O mercado repercute a possibilidade de uma trégua definitiva na guerra que tomou o Oriente Médio há quase três meses. Na véspera, o vice-presidente dos Estados Unidos, J.D. Vance, chegou a afirmar que as negociações estavam progredindo e que nenhum dos lados quer ver uma retomada da ação militar.

“Acreditamos que fizemos muito progresso. Achamos que os iranianos querem fazer um acordo”, disse Vance a repórteres em reunião na Casa Branca.

O presidente Donald Trump adiou, também na terça-feira, uma nova campanha de bombardeiro contra Teerã uma hora antes de o prazo expirar. As ameaças dos Estados Unidos foram retrucadas pelo governo iraniano, que afirmou que iria espalhar a guerra para além do Oriente Médio caso os norte-americanos voltassem a atacar o país.

“Se a agressão contra o Irã for repetida, a prometida guerra regional se estenderá além da região desta vez”, declarou a Guarda Revolucionária em uma nota divulgada pela mídia estatal.

Uma nova proposta de cessar-fogo foi apresentada por Teerã nesta semana, mas seus relatos públicos repetem termos anteriormente rejeitados por Trump, incluindo exigências de controle do estreito de Hormuz, compensação por danos de guerra, levantamento de sanções, liberação de ativos congelados e a retirada das tropas norte-americanas da região.

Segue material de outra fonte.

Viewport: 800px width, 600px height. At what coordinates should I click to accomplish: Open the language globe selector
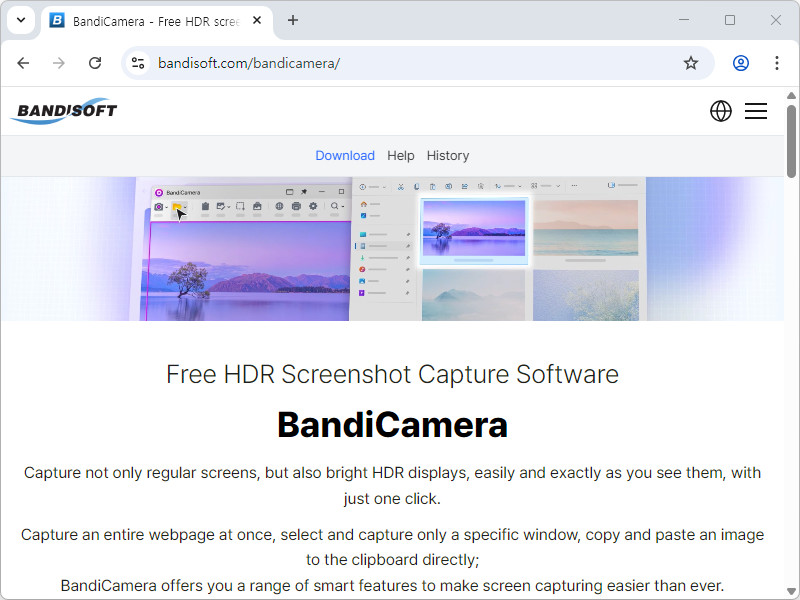(x=720, y=111)
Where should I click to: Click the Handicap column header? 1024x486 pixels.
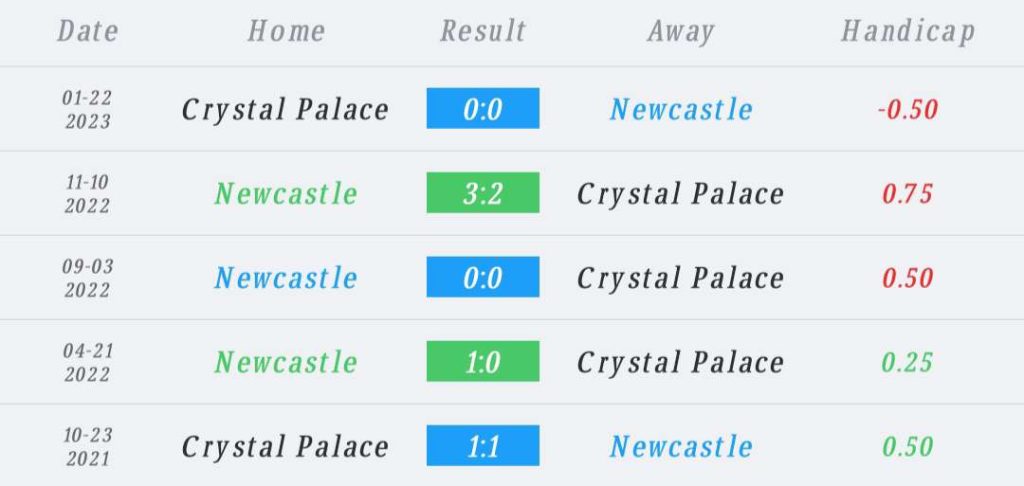908,32
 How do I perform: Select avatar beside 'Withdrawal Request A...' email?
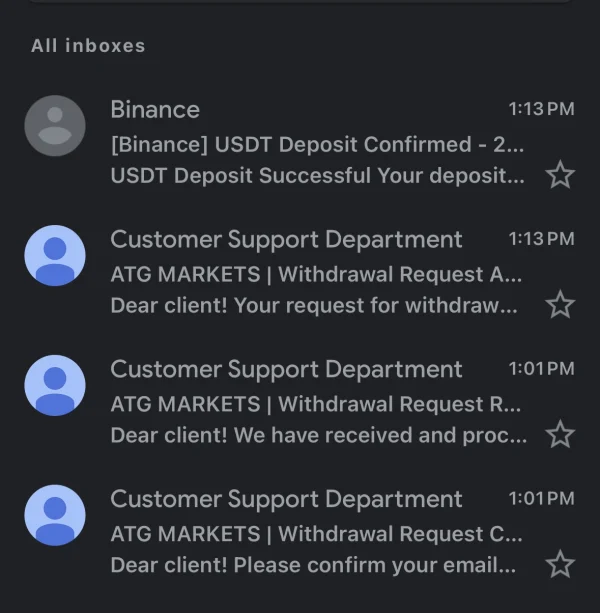click(x=55, y=256)
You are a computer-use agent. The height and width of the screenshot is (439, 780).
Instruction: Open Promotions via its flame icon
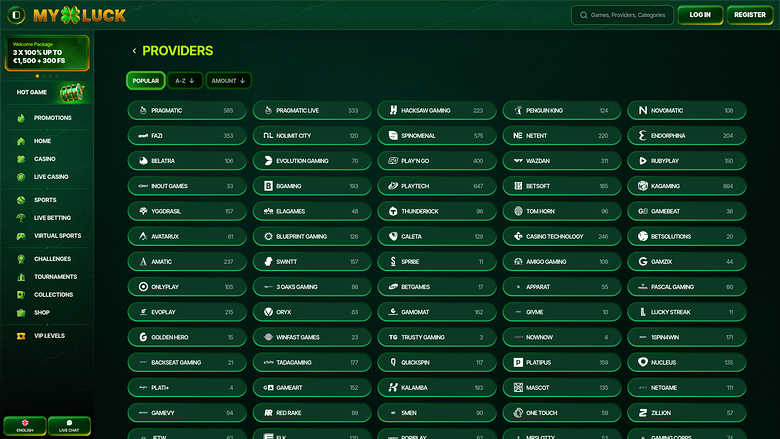click(x=21, y=118)
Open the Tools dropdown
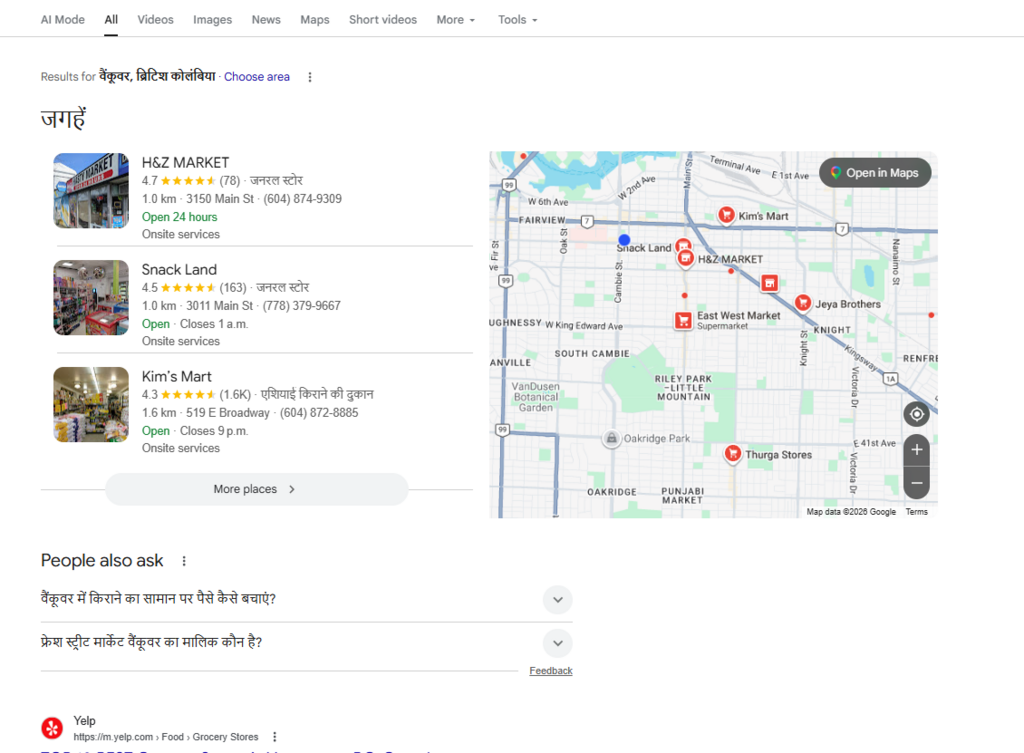This screenshot has width=1024, height=753. [x=517, y=19]
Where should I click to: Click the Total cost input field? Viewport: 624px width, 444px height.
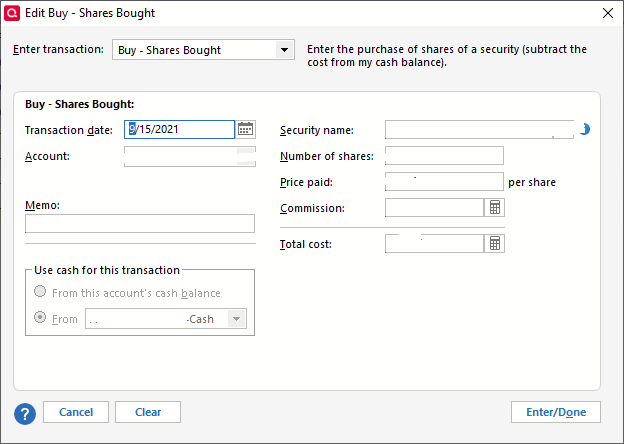[434, 243]
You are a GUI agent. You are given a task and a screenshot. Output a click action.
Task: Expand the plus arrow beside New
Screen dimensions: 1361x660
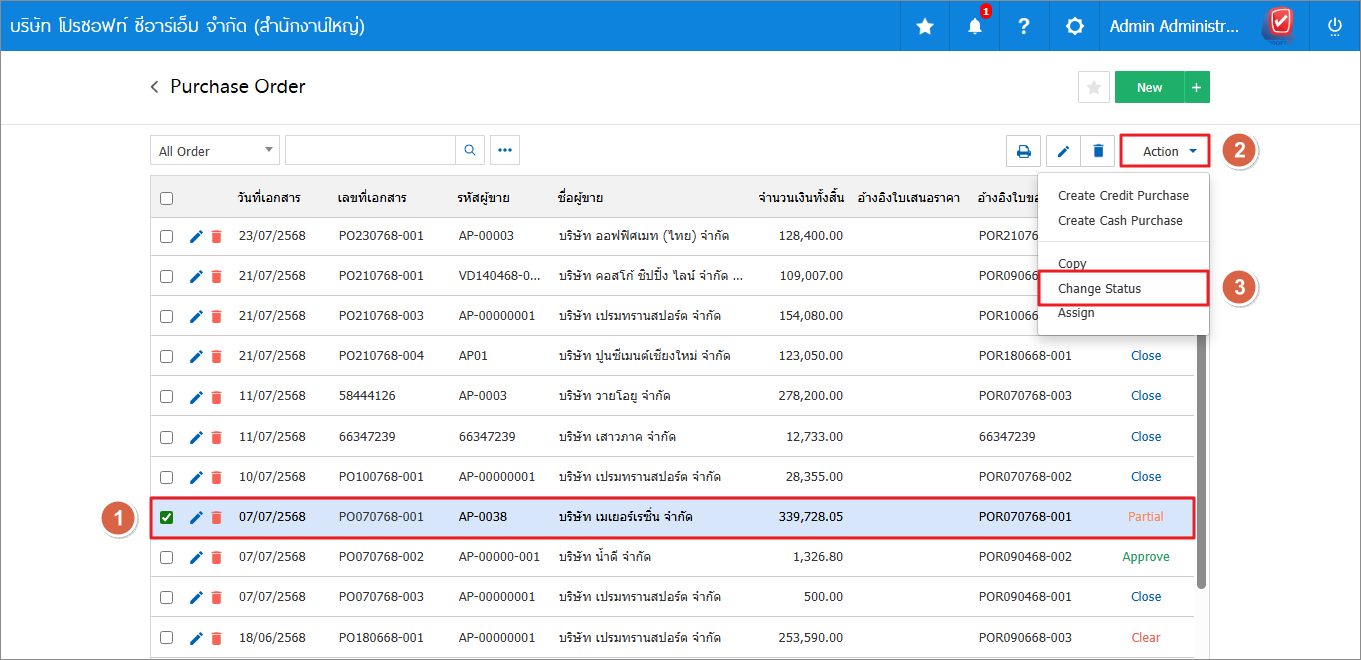(x=1197, y=87)
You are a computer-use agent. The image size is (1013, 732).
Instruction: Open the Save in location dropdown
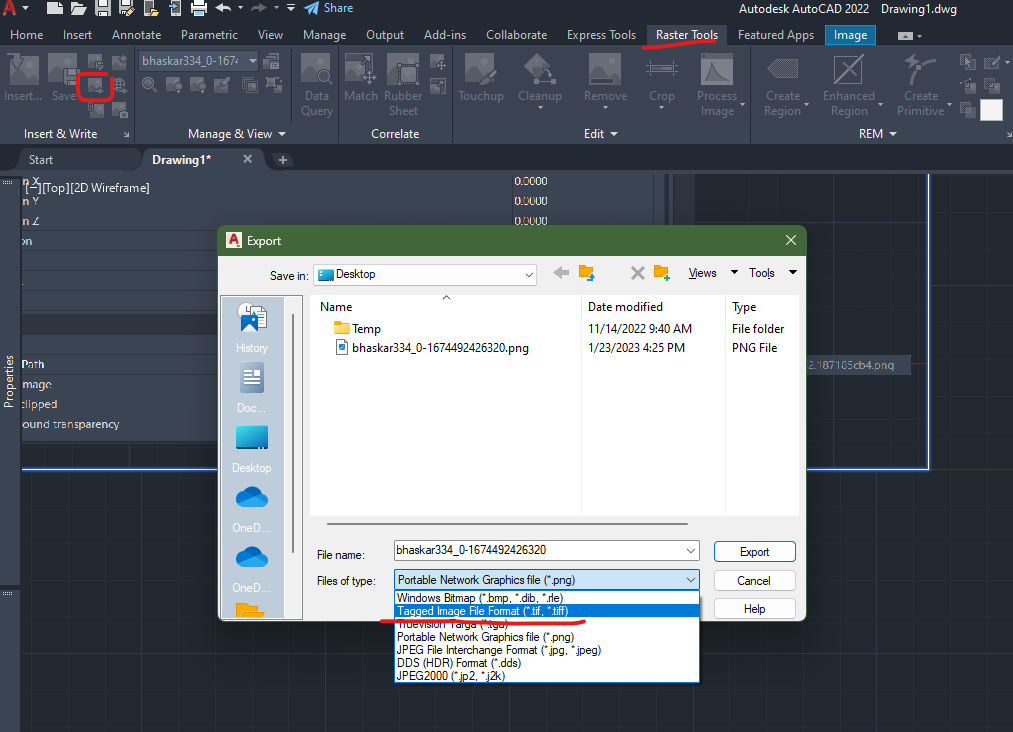(527, 273)
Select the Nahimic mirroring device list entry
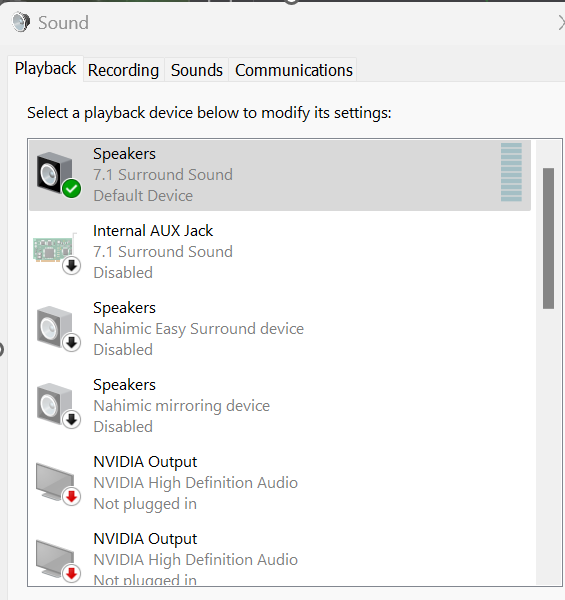The width and height of the screenshot is (565, 600). click(x=280, y=406)
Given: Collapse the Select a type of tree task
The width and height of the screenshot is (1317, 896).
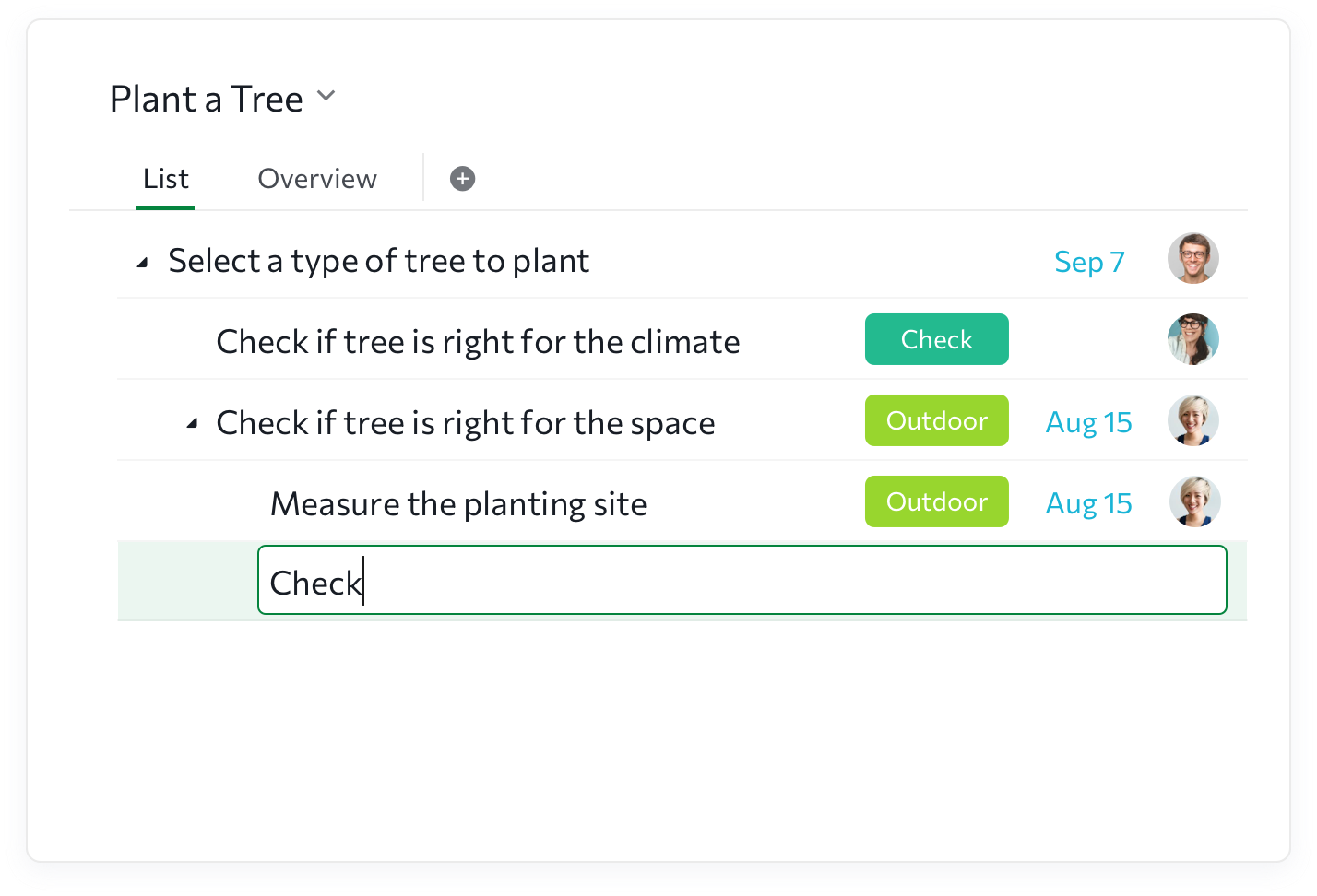Looking at the screenshot, I should [x=143, y=263].
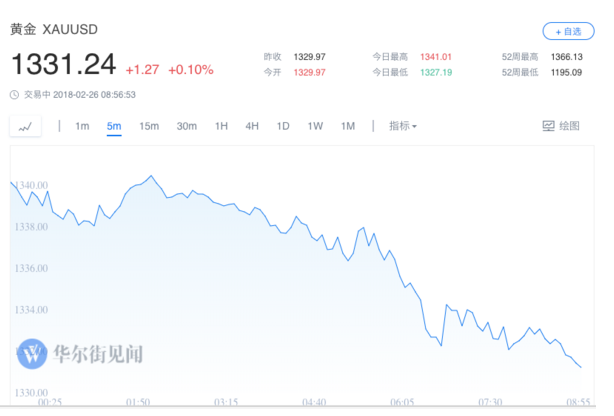Select the 30m chart interval
Screen dimensions: 614x416
click(x=186, y=126)
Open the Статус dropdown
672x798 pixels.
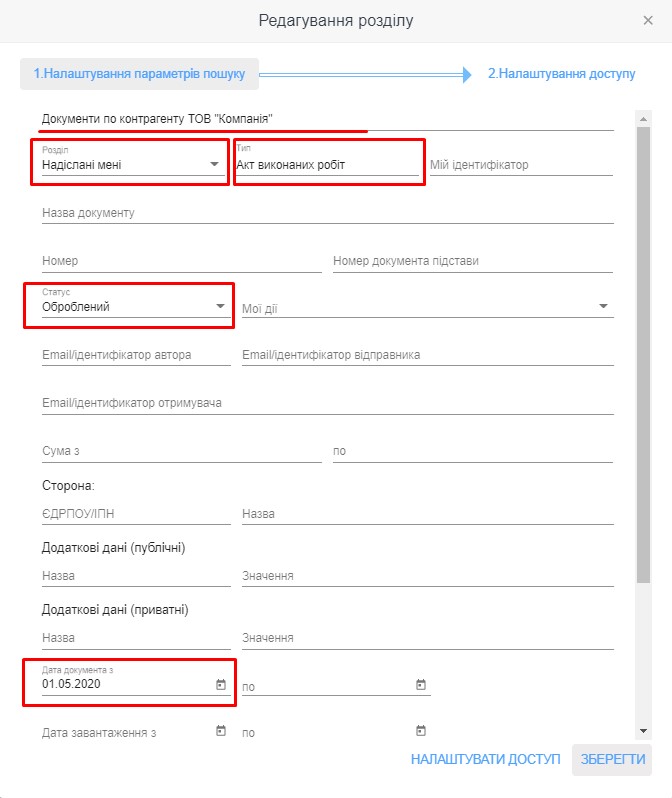[220, 307]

Apesar da queda dos últimos dias, o petróleo segue refletindo o incerto vaivém das negociações. Os preços permanecem elevados: na segunda-feira, o Brent atingiu o maior valor desde 5 de maio; o WTI, desde 30 de abril.

“Continuamos a ter quantidades significativas de petróleo off-line e, como a infraestrutura regional está na mira, estamos apenas prendendo a respiração até que consigamos um acordo ou outra rodada de ação militar, portanto, um resultado binário bastante significativo nos aguarda”, disse John Kilduff, sócio da Again Capital.

Há sinais de que o tráfego por Hormuz, via marítima antes responsável pelo escoamento de 20% de todo o petróleo e gás natural produzidos no mundo, está sendo retomado. Segundo dados de navegação da LSEG e da Kpler, três superpetroleiros cruzaram a hidrovia rumo à Ásia nesta quarta, depois de mais de dois meses de espera no Golfo Pérsico com 6 milhões de barris de petróleo bruto do Oriente Médio a bordo.

Os navios usaram uma rota de trânsito definida pelo Irã, em sinal de flexibilização parcial do bloqueio que motivou a escalada do preço da commodity nas últimas semanas. Cerca de 20 mil navegadores permanecem presos no Golfo a bordo de centenas de navios.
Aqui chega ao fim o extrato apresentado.